What is Mutual Fund? What is Mutual Fund?
Mutual Fund is a method of investment, through which investment can be started without even knowing the stock market and with very little money Mutual fund is an easy and safe way in which we do not invest our money ourselves but in asset management. Company (AMC).
As the name suggests, a mutual fund is a fund consisting of small investments made by an asset management company (AMC) by a fund manager, who is an investment guru or has a lot of experience in investing. There is a person with whom, little by little, is invested in different places.
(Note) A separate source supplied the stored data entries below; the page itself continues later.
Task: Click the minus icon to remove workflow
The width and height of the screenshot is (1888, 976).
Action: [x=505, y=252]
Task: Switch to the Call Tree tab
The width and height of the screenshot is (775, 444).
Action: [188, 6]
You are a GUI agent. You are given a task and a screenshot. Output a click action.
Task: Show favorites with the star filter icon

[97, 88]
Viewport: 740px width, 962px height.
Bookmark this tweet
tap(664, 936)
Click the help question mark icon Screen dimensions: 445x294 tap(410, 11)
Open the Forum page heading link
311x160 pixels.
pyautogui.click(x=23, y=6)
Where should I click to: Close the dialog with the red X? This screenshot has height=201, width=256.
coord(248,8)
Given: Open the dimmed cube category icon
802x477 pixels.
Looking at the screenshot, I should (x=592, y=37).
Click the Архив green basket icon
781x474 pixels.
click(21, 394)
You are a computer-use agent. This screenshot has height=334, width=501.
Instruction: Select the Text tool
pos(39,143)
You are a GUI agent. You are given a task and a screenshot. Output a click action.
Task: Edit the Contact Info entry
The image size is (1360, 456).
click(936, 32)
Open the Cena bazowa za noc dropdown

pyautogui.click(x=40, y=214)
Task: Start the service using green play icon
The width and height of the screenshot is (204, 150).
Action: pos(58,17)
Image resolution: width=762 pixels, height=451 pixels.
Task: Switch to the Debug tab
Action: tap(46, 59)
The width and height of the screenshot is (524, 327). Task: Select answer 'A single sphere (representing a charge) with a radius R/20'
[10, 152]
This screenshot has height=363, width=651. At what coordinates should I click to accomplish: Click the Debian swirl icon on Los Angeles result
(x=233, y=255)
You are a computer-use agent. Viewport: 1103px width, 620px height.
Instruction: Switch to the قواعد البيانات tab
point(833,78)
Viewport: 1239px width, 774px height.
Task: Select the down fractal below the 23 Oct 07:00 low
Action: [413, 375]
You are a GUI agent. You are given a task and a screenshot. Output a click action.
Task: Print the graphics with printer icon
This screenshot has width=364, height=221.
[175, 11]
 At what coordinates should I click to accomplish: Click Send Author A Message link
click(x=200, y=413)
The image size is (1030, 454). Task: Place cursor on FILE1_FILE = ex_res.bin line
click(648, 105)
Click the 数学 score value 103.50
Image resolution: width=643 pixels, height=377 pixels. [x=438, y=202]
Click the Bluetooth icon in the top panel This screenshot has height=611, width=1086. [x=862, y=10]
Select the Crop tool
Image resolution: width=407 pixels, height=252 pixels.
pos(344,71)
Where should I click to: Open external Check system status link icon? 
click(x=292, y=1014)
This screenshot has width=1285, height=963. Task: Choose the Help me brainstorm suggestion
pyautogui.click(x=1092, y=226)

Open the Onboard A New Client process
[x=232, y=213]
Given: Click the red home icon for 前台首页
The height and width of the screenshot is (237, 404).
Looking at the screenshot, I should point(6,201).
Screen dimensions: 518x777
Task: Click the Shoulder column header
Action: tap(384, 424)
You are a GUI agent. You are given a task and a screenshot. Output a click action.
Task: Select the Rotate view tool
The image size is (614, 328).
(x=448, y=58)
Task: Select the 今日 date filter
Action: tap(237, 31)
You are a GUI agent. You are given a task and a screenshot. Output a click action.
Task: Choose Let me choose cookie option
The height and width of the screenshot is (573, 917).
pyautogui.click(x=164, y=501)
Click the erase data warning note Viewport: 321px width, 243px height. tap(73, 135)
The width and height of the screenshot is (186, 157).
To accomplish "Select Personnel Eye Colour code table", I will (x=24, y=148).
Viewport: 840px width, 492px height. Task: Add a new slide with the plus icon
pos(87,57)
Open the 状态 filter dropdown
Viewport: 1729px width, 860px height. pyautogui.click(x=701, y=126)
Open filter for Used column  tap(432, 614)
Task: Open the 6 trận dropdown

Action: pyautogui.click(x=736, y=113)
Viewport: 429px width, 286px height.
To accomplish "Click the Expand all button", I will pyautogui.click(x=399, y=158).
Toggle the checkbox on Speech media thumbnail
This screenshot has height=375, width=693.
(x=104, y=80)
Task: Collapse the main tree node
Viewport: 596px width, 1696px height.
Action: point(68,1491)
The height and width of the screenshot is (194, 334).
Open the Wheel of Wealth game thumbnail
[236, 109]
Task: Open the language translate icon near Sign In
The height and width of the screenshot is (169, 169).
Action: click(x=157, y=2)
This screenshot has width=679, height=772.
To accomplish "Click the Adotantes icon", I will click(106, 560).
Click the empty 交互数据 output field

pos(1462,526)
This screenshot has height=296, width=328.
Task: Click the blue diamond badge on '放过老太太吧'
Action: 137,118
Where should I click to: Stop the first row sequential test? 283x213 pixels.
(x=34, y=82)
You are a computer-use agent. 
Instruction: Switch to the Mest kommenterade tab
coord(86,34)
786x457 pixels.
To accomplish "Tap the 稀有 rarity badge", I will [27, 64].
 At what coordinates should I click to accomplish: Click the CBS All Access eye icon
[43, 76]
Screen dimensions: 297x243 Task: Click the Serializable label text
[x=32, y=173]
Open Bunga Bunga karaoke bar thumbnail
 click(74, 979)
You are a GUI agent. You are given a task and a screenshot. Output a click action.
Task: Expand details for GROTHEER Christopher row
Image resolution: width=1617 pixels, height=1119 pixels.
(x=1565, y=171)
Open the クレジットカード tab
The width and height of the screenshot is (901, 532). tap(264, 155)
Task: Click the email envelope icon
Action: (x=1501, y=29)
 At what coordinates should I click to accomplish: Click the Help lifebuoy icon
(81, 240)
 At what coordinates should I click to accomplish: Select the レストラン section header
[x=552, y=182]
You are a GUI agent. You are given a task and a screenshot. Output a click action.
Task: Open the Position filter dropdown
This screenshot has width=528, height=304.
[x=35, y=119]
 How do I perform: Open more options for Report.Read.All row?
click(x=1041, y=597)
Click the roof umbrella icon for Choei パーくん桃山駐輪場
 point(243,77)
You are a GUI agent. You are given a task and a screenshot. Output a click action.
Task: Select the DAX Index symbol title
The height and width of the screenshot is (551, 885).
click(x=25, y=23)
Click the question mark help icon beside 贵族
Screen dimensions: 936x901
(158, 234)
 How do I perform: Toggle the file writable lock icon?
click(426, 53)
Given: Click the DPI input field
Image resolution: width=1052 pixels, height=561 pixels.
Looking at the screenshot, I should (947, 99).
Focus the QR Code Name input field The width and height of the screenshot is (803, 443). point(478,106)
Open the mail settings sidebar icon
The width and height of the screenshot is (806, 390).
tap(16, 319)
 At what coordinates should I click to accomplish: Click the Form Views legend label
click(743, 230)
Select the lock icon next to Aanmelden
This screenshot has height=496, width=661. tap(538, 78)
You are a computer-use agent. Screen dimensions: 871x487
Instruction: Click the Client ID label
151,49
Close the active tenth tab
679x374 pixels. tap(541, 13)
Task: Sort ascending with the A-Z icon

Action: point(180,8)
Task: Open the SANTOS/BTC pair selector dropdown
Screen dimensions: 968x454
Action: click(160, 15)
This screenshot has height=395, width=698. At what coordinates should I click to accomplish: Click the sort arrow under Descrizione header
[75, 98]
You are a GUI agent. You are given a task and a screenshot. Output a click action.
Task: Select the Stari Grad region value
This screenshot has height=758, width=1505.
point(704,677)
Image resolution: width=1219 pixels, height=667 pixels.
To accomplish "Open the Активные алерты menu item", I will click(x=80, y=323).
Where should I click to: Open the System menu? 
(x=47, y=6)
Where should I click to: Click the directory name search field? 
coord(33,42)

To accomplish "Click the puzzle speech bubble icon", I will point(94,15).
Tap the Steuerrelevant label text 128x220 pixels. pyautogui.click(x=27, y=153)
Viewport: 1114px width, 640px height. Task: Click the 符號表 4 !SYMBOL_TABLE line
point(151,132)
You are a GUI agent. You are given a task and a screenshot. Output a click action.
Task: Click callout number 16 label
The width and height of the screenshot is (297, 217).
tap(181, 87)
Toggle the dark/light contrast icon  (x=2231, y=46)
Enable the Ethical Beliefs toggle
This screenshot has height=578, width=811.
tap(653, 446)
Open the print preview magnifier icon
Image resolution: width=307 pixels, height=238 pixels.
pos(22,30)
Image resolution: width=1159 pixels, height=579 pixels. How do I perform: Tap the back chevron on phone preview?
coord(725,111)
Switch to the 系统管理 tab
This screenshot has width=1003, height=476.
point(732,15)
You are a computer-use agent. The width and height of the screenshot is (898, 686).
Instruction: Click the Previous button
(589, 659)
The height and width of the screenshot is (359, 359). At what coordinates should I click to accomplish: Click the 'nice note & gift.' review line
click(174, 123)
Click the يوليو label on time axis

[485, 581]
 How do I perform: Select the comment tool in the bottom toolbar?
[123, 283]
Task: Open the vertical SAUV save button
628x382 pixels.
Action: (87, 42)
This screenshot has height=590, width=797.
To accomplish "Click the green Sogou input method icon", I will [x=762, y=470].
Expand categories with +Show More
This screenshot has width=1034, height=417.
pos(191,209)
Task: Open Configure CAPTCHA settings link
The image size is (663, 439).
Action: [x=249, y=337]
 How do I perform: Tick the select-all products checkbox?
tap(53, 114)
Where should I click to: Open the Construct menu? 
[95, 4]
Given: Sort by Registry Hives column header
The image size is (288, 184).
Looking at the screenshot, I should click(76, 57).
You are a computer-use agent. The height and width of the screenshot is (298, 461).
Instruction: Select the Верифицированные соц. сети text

In mutual funds, our money is invested in the stock market or stock market, bonds, securities or commodities etc. In mutual funds, the investor is the owner and sharer of whatever shares he gets from his invested money, whatever profit is made in the investment. The investor can get profits and losses in proportion to the investment in it.
Types of Mutual Funds
There are many types of Mutual Funds. We can divide them into 2 categories. One is the type of mutual fund based on structure and the second is the type of mutual fund based on the asset.
A) Types of Mutual Funds based on Structure
- Open Ended Mutual Fund
- Close-ended Mutual Fund
- Interval Funds
It allows investors to trade funds at pre-determined intervals. And trading of funds can be done on that fixed period.
It was talked about the type of Mutual Funds based on the structure, now we will talk about how many types of Mutual Funds are taken based on assets.
B) Types of Mutual Funds by Asset
- Debt Funds
- Liquid Mutual Funds
- Equity Funds
- Money Market Funds
- Balanced Mutual Funds
These types of funds give investors stability in income on the one hand and the other hand they also provide impetus to income growth.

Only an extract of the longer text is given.